» WHAT TO PRODUCE: Each record beneath this line should be returned exactly as it is.

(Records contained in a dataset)

★ ★ ★ ★

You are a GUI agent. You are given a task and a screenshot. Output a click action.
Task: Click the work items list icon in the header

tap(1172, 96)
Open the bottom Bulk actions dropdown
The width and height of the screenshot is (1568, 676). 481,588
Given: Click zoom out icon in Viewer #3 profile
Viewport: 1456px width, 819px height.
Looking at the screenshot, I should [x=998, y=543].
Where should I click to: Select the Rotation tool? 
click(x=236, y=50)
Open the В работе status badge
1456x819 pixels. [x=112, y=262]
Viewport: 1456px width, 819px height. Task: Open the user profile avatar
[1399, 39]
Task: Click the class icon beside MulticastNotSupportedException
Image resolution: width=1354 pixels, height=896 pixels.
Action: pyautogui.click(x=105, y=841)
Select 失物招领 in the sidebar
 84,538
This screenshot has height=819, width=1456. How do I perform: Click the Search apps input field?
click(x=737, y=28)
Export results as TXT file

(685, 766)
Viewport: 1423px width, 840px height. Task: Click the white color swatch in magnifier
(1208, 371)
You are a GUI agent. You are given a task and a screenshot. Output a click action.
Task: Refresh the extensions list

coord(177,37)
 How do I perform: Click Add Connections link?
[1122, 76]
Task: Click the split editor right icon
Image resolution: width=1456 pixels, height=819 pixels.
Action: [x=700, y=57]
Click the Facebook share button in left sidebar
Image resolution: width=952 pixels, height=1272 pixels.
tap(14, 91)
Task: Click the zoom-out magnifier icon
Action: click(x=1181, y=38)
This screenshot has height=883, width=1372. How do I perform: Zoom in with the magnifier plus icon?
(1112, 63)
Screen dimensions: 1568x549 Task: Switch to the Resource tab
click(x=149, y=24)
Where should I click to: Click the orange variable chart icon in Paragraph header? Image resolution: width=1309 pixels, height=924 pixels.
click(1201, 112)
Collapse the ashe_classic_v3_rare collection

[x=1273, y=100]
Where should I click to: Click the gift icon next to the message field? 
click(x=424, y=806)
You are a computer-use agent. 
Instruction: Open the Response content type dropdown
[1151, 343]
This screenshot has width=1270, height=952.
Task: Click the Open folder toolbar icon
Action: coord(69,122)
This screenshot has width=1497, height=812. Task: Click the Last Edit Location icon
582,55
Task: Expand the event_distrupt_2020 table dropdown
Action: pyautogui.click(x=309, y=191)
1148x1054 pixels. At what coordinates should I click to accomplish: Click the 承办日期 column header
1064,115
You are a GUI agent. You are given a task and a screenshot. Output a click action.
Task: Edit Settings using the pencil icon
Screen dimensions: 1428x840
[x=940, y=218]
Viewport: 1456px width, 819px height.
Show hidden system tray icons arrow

★ ★ ★ ★

» COMPLETED TASK:
You are a GUI agent. You are given a task and a screenshot. Output a click action.
Task: Click the work items list icon in the header

tap(1172, 96)
Open the bottom Bulk actions dropdown
The width and height of the screenshot is (1568, 676). 481,588
Given: Click zoom out icon in Viewer #3 profile
Viewport: 1456px width, 819px height.
Looking at the screenshot, I should [x=998, y=543].
Where should I click to: Select the Rotation tool? 
click(x=236, y=50)
Open the В работе status badge
1456x819 pixels. [x=112, y=262]
Viewport: 1456px width, 819px height. Task: Open the user profile avatar
[1399, 39]
Task: Click the class icon beside MulticastNotSupportedException
Image resolution: width=1354 pixels, height=896 pixels.
Action: pyautogui.click(x=105, y=841)
Select 失物招领 in the sidebar
 84,538
This screenshot has height=819, width=1456. How do I perform: Click the Search apps input field?
click(x=737, y=28)
Export results as TXT file

(685, 766)
Viewport: 1423px width, 840px height. Task: Click the white color swatch in magnifier
(1208, 371)
You are a GUI agent. You are given a task and a screenshot. Output a click action.
Task: Refresh the extensions list

coord(177,37)
 How do I perform: Click Add Connections link?
[1122, 76]
Task: Click the split editor right icon
Image resolution: width=1456 pixels, height=819 pixels.
Action: [x=700, y=57]
Click the Facebook share button in left sidebar
Image resolution: width=952 pixels, height=1272 pixels.
tap(14, 91)
Task: Click the zoom-out magnifier icon
Action: click(x=1181, y=38)
This screenshot has height=883, width=1372. How do I perform: Zoom in with the magnifier plus icon?
(1112, 63)
Screen dimensions: 1568x549 Task: Switch to the Resource tab
click(x=149, y=24)
Where should I click to: Click the orange variable chart icon in Paragraph header? Image resolution: width=1309 pixels, height=924 pixels.
click(1201, 112)
Collapse the ashe_classic_v3_rare collection

[x=1273, y=100]
Where should I click to: Click the gift icon next to the message field? 
click(x=424, y=806)
You are a computer-use agent. 
Instruction: Open the Response content type dropdown
[1151, 343]
This screenshot has width=1270, height=952.
Task: Click the Open folder toolbar icon
Action: coord(69,122)
This screenshot has width=1497, height=812. Task: Click the Last Edit Location icon
582,55
Task: Expand the event_distrupt_2020 table dropdown
Action: pyautogui.click(x=309, y=191)
1148x1054 pixels. At what coordinates should I click to accomplish: Click the 承办日期 column header
1064,115
You are a GUI agent. You are given a task and a screenshot. Output a click action.
Task: Edit Settings using the pencil icon
Screen dimensions: 1428x840
[x=940, y=218]
Viewport: 1456px width, 819px height.
Show hidden system tray icons arrow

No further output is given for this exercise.